Extracted data Block Start
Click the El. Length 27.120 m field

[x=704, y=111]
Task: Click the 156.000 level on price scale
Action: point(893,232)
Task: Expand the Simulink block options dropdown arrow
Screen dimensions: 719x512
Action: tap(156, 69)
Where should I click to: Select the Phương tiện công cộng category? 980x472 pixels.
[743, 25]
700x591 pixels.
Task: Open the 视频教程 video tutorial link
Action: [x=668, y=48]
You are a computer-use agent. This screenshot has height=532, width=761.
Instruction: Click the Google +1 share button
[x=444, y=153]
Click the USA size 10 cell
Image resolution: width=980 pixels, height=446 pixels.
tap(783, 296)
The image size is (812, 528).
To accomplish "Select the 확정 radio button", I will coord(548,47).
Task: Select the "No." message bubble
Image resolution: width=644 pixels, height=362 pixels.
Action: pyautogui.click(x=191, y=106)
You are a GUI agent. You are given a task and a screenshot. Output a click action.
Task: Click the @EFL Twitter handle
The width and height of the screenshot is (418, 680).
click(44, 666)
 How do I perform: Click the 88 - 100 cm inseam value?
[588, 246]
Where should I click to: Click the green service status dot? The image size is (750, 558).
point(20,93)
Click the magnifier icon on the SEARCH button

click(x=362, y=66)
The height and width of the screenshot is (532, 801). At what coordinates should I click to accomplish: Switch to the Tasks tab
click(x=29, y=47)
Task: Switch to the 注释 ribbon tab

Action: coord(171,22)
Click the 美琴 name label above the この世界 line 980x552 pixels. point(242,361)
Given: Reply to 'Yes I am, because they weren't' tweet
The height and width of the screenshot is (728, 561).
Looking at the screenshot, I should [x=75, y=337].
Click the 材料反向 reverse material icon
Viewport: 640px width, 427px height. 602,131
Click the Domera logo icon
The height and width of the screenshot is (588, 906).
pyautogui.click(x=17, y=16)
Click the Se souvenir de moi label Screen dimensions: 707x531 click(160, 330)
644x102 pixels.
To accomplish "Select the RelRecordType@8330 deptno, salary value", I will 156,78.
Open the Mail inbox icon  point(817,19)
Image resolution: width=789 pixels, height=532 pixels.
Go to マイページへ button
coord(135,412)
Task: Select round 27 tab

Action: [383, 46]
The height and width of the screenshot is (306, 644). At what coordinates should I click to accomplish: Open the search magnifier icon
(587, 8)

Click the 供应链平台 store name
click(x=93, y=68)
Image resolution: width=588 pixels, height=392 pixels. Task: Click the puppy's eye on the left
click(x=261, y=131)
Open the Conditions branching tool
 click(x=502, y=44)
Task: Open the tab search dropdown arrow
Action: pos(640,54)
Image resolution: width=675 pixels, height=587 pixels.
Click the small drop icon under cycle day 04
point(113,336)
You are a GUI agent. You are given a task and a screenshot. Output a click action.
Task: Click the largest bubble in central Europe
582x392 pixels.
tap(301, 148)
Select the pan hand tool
Extracted data Block End
Write the data back out verbatim.

Click the El. Length 27.120 m field

[x=704, y=111]
Task: Click the 156.000 level on price scale
Action: point(893,232)
Task: Expand the Simulink block options dropdown arrow
Screen dimensions: 719x512
Action: tap(156, 69)
Where should I click to: Select the Phương tiện công cộng category? 980x472 pixels.
[743, 25]
700x591 pixels.
Task: Open the 视频教程 video tutorial link
Action: [x=668, y=48]
You are a computer-use agent. This screenshot has height=532, width=761.
Instruction: Click the Google +1 share button
[x=444, y=153]
Click the USA size 10 cell
Image resolution: width=980 pixels, height=446 pixels.
tap(783, 296)
The image size is (812, 528).
To accomplish "Select the 확정 radio button", I will coord(548,47).
Task: Select the "No." message bubble
Image resolution: width=644 pixels, height=362 pixels.
Action: pyautogui.click(x=191, y=106)
You are a GUI agent. You are given a task and a screenshot. Output a click action.
Task: Click the @EFL Twitter handle
The width and height of the screenshot is (418, 680).
click(44, 666)
 How do I perform: Click the 88 - 100 cm inseam value?
[588, 246]
Where should I click to: Click the green service status dot? The image size is (750, 558).
point(20,93)
Click the magnifier icon on the SEARCH button

click(x=362, y=66)
The height and width of the screenshot is (532, 801). At what coordinates should I click to accomplish: Switch to the Tasks tab
click(x=29, y=47)
Task: Switch to the 注释 ribbon tab

Action: coord(171,22)
Click the 美琴 name label above the この世界 line 980x552 pixels. point(242,361)
Given: Reply to 'Yes I am, because they weren't' tweet
The height and width of the screenshot is (728, 561).
Looking at the screenshot, I should [x=75, y=337].
Click the 材料反向 reverse material icon
Viewport: 640px width, 427px height. 602,131
Click the Domera logo icon
The height and width of the screenshot is (588, 906).
pyautogui.click(x=17, y=16)
Click the Se souvenir de moi label Screen dimensions: 707x531 click(160, 330)
644x102 pixels.
To accomplish "Select the RelRecordType@8330 deptno, salary value", I will 156,78.
Open the Mail inbox icon  point(817,19)
Image resolution: width=789 pixels, height=532 pixels.
Go to マイページへ button
coord(135,412)
Task: Select round 27 tab

Action: [383, 46]
The height and width of the screenshot is (306, 644). At what coordinates should I click to accomplish: Open the search magnifier icon
(587, 8)

Click the 供应链平台 store name
click(x=93, y=68)
Image resolution: width=588 pixels, height=392 pixels. Task: Click the puppy's eye on the left
click(x=261, y=131)
Open the Conditions branching tool
 click(x=502, y=44)
Task: Open the tab search dropdown arrow
Action: pos(640,54)
Image resolution: width=675 pixels, height=587 pixels.
Click the small drop icon under cycle day 04
point(113,336)
You are a GUI agent. You are given a task and a screenshot. Output a click action.
Task: Click the largest bubble in central Europe
582x392 pixels.
tap(301, 148)
Select the pan hand tool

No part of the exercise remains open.